**Source extract:**

◇ ◇ ◇ ◇ ◇

Tuesday, temperatures in Washington rose unseasonably high, and that night The Keegan Theatre fairly sizzled with one of the hottest interpretations – and darkest — of the musical Cabaret audiences are likely to see.
From the very first drum roll and that unmistakable oom-pah pulse of composer John Kander, audiences sat expectantly in the dark waiting to learn how far this ensemble would take this well-known material.

Yes, Cabaret is arguably the most popular musical of the second half of the twentieth century. Locally, Signature did it, Arena did it, and it seems like every community theatre and high school in the scene has done it. So, why another production?
There are also some special challenges that the material poses. There is something “between Scylla and Charybdis” in any venture that takes on Cabaret. On the one hand the 1972 film version looms, and images from that classic dominate the expectations audiences often bring to the piece – from Liza Minnelli’s black bob and the Barbie-hipped, inwardly-rotated legs and sharp pelvic thrusts of the Bob Fosse dancers, to Joel Grey’s Emcee, so thin and weedy that you could hang him up overnight to dry.
On the other hand, should one go back to the Berlin stories of Christopher Isherwood, in particular “Goodbye to Berlin,” upon which the play, then musical, then film were based? For instance, Isherwood indicates that Sally Bowles is not only an English singer but a bad English singer. One theatrical organization, which shall remain nameless, tried to follow this to disastrous ends. A musical with a bad singer at its center is not something one should aim for in any production.

◇ ◇ ◇ ◇ ◇

**Provided material:**
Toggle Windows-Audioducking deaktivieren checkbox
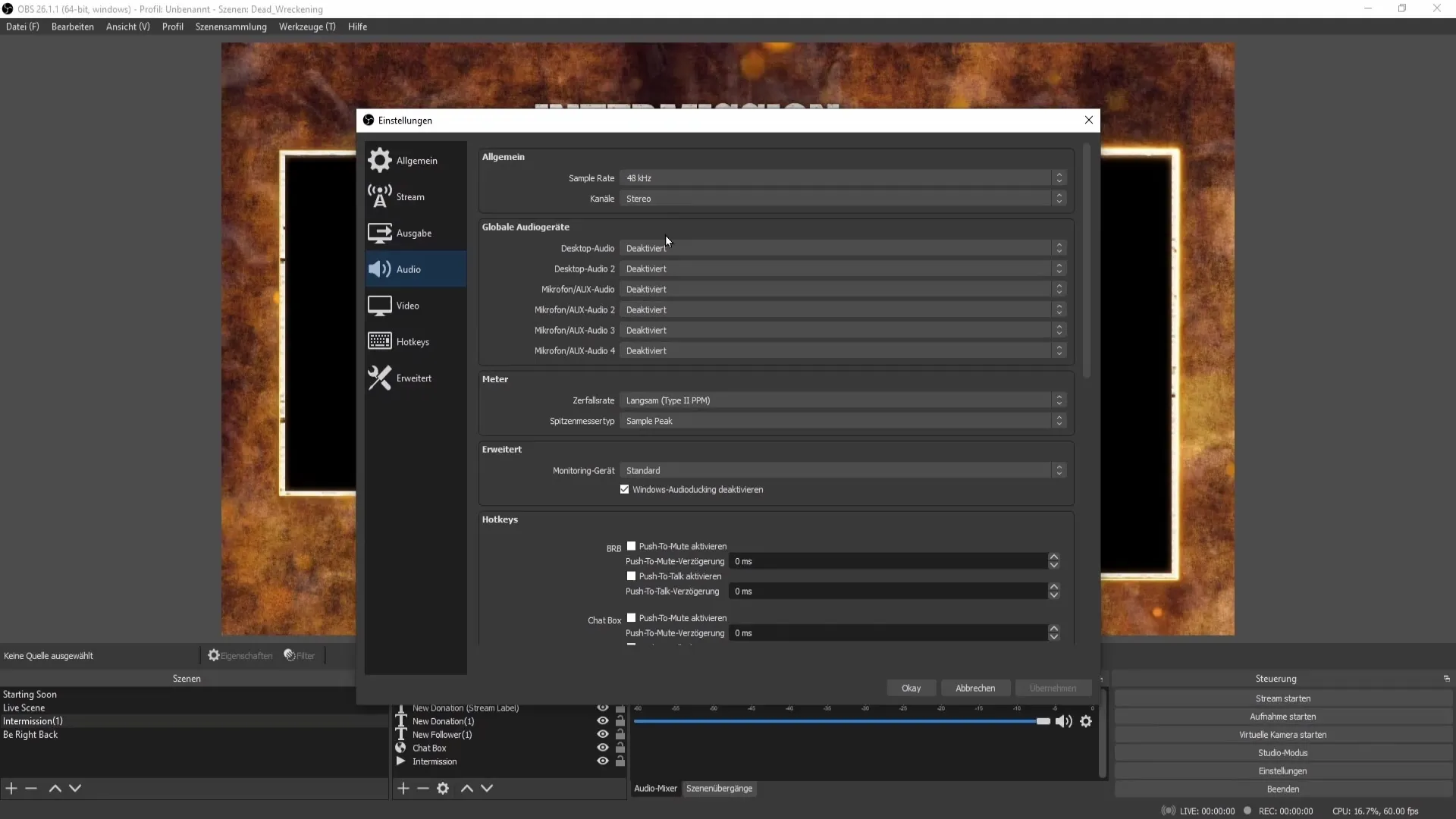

◇ ◇ ◇ ◇ ◇

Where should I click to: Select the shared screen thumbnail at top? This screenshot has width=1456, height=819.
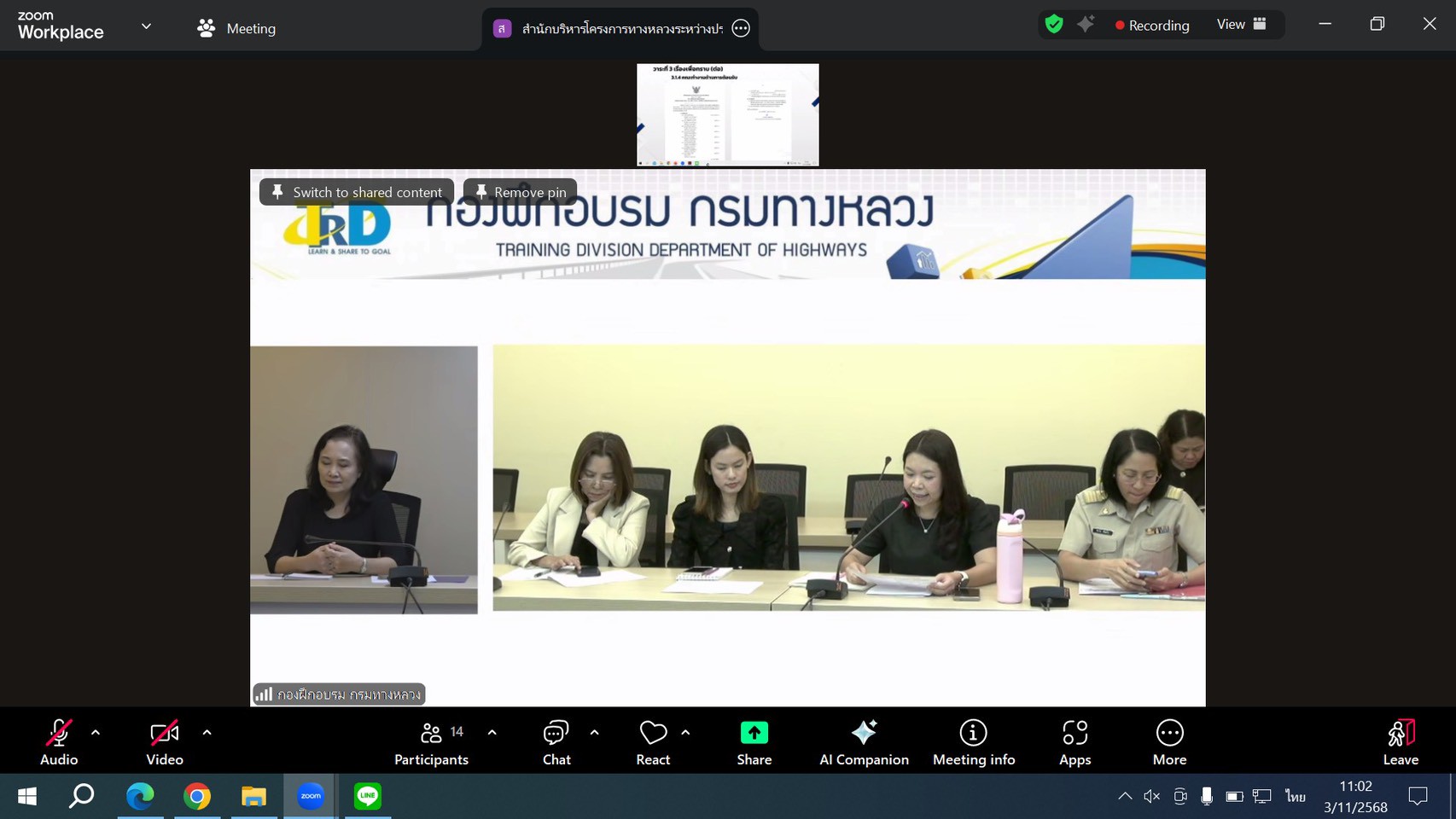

◇ ◇ ◇ ◇ ◇

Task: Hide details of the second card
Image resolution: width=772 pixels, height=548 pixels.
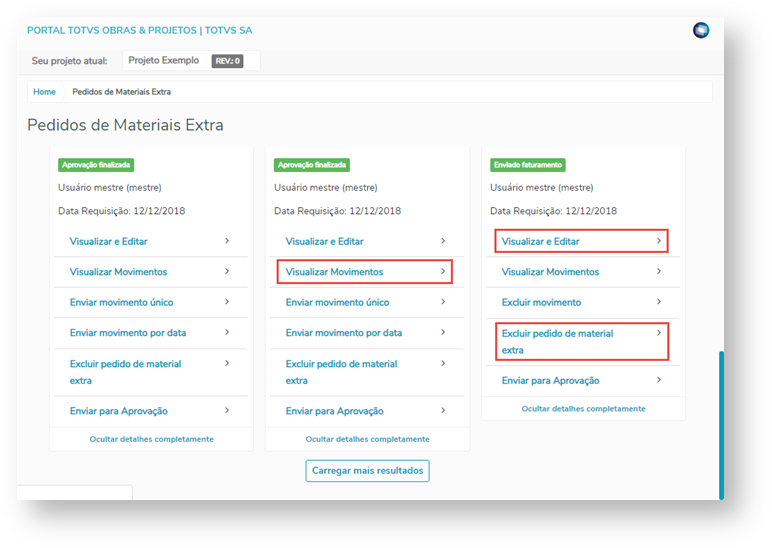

◇ ◇ ◇ ◇ ◇

**Requirement A:**
From the Cabaret review, list every real person it names.
**Requirement B:**
In the Cabaret review, what does Isherwood indicate about Sally Bowles?
**Requirement C:**
Carry the Cabaret review forward from its final sentence.

**Answer A:**
John Kander, Liza Minnelli, Bob Fosse, Joel Grey, Christopher Isherwood

**Answer B:**
She is not only an English singer but a bad English singer.

**Answer C:**
Co-Directors Christina A. Coakley and Michael Innocenti do a terrific job picking their way between these two models to find their own template. They restored the role of Sally to being English and the character of Clifford to being American (reversed in the film.) Drawing on the story, they also emphasized Sally’s darker side, including addictions. But they also keep the musical humming and fresh, allowing improvised lines to provide texture throughout.

Maria Rizzo has thrown herself into Sally Bowles, using odd laugh punctuations and rapid-fire sentences to convey the manic, self-destructive side of her character. She also reveals a young woman both vulnerable and sympathetic. Rizzo has strong musical sensibilities and, more importantly, takes chances by coloring the songs to further each emotional beat of Sally’s journey. In this way, she makes Sally her own, but always coalesces her work into one part of the threaded stories.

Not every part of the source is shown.